--- Provided records Enclosed Below ---

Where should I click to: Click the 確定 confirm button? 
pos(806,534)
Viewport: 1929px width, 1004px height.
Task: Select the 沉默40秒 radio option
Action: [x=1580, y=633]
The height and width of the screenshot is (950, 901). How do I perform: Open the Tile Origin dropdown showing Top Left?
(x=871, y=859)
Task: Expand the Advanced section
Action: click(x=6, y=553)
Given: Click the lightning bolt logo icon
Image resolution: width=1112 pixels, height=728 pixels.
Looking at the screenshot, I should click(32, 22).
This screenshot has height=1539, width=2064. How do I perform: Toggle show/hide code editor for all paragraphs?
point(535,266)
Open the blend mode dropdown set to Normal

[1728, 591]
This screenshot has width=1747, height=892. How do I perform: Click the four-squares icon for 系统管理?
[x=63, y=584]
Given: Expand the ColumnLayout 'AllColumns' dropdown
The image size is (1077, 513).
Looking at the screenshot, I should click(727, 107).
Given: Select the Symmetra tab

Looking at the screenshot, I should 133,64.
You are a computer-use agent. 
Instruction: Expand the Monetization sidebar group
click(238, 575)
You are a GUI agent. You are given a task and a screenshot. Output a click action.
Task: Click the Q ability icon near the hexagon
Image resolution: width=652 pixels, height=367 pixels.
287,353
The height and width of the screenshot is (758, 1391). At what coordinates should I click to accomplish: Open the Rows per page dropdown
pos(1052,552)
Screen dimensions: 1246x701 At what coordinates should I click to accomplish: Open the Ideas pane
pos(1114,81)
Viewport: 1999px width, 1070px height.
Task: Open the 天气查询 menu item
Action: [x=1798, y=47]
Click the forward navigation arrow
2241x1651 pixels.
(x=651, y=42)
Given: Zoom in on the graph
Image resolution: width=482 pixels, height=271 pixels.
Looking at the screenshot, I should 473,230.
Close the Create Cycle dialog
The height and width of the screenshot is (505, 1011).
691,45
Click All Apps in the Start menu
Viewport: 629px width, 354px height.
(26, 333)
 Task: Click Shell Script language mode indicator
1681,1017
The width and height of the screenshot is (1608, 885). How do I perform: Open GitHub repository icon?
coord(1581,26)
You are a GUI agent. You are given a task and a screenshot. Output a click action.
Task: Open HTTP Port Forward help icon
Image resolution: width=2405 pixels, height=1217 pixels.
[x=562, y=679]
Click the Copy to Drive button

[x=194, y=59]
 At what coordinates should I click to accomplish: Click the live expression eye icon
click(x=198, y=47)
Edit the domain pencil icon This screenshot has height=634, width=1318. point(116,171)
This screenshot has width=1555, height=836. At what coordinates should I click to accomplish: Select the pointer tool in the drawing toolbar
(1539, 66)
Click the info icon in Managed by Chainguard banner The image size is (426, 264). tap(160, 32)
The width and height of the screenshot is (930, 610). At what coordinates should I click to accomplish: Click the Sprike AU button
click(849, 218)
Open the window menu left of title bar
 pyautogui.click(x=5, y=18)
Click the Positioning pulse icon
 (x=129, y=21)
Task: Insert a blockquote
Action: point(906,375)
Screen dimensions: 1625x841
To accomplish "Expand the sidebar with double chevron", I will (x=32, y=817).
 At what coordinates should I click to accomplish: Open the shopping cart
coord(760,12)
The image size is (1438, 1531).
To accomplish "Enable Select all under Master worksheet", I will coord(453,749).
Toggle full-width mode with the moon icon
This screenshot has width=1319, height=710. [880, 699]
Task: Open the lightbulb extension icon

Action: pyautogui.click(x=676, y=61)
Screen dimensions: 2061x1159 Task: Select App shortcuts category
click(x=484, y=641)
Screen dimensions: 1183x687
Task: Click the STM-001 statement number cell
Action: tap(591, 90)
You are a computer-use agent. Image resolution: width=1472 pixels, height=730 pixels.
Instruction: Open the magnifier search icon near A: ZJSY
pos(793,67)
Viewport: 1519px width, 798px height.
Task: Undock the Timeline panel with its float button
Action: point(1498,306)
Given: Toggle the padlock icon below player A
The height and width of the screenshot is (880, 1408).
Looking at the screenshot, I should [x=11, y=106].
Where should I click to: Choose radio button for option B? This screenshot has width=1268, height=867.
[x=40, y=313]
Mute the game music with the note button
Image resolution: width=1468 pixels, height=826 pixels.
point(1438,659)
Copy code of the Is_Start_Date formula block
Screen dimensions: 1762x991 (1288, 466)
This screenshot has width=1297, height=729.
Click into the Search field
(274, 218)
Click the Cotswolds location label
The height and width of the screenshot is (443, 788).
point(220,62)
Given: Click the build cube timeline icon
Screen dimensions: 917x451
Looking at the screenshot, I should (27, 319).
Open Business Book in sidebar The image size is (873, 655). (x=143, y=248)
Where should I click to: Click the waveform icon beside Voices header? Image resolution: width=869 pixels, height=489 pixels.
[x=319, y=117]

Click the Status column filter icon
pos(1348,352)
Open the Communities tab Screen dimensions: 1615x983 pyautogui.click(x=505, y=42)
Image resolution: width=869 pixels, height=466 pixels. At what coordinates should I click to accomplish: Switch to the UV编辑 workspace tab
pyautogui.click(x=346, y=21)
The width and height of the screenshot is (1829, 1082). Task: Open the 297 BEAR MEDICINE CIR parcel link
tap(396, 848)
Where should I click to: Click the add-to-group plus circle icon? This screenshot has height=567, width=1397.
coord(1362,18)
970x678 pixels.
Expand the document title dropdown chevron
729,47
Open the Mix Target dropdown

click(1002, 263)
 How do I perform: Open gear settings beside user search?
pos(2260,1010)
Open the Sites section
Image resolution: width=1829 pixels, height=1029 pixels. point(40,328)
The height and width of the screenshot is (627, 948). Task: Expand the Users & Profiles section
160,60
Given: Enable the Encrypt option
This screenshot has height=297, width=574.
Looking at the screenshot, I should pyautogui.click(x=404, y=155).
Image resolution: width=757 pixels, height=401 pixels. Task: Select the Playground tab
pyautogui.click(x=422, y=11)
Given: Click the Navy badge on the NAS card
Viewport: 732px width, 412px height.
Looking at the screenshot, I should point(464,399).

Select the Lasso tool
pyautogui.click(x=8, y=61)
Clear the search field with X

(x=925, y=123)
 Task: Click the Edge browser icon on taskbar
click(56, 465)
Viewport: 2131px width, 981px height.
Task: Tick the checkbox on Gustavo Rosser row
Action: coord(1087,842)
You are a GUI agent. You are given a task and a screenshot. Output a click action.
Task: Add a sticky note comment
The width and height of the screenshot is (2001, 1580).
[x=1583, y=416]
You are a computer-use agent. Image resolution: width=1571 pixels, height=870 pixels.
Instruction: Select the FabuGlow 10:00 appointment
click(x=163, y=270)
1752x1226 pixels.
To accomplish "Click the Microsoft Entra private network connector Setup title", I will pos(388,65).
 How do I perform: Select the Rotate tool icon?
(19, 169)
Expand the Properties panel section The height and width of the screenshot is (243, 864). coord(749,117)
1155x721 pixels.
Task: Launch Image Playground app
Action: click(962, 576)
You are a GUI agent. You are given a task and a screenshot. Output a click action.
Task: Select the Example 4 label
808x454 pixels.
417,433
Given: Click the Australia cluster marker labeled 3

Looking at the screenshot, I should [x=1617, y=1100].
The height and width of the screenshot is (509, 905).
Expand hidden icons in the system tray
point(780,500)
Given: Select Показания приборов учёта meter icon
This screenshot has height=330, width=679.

--- End of Enclosed Provided records ---

» **Your instructions**
Exact reproduction is required: output the lines from the start of the entries above through the line with "Click the forward navigation arrow".

» **Result**
Where should I click to: Click the 確定 confirm button? 
pos(806,534)
Viewport: 1929px width, 1004px height.
Task: Select the 沉默40秒 radio option
Action: [x=1580, y=633]
The height and width of the screenshot is (950, 901). How do I perform: Open the Tile Origin dropdown showing Top Left?
(x=871, y=859)
Task: Expand the Advanced section
Action: click(x=6, y=553)
Given: Click the lightning bolt logo icon
Image resolution: width=1112 pixels, height=728 pixels.
Looking at the screenshot, I should click(32, 22).
This screenshot has height=1539, width=2064. How do I perform: Toggle show/hide code editor for all paragraphs?
point(535,266)
Open the blend mode dropdown set to Normal

[1728, 591]
This screenshot has width=1747, height=892. How do I perform: Click the four-squares icon for 系统管理?
[x=63, y=584]
Given: Expand the ColumnLayout 'AllColumns' dropdown
The image size is (1077, 513).
Looking at the screenshot, I should click(727, 107).
Given: Select the Symmetra tab

Looking at the screenshot, I should 133,64.
You are a computer-use agent. 
Instruction: Expand the Monetization sidebar group
click(238, 575)
You are a GUI agent. You are given a task and a screenshot. Output a click action.
Task: Click the Q ability icon near the hexagon
Image resolution: width=652 pixels, height=367 pixels.
287,353
The height and width of the screenshot is (758, 1391). At what coordinates should I click to accomplish: Open the Rows per page dropdown
pos(1052,552)
Screen dimensions: 1246x701 At what coordinates should I click to accomplish: Open the Ideas pane
pos(1114,81)
Viewport: 1999px width, 1070px height.
Task: Open the 天气查询 menu item
Action: [x=1798, y=47]
Click the forward navigation arrow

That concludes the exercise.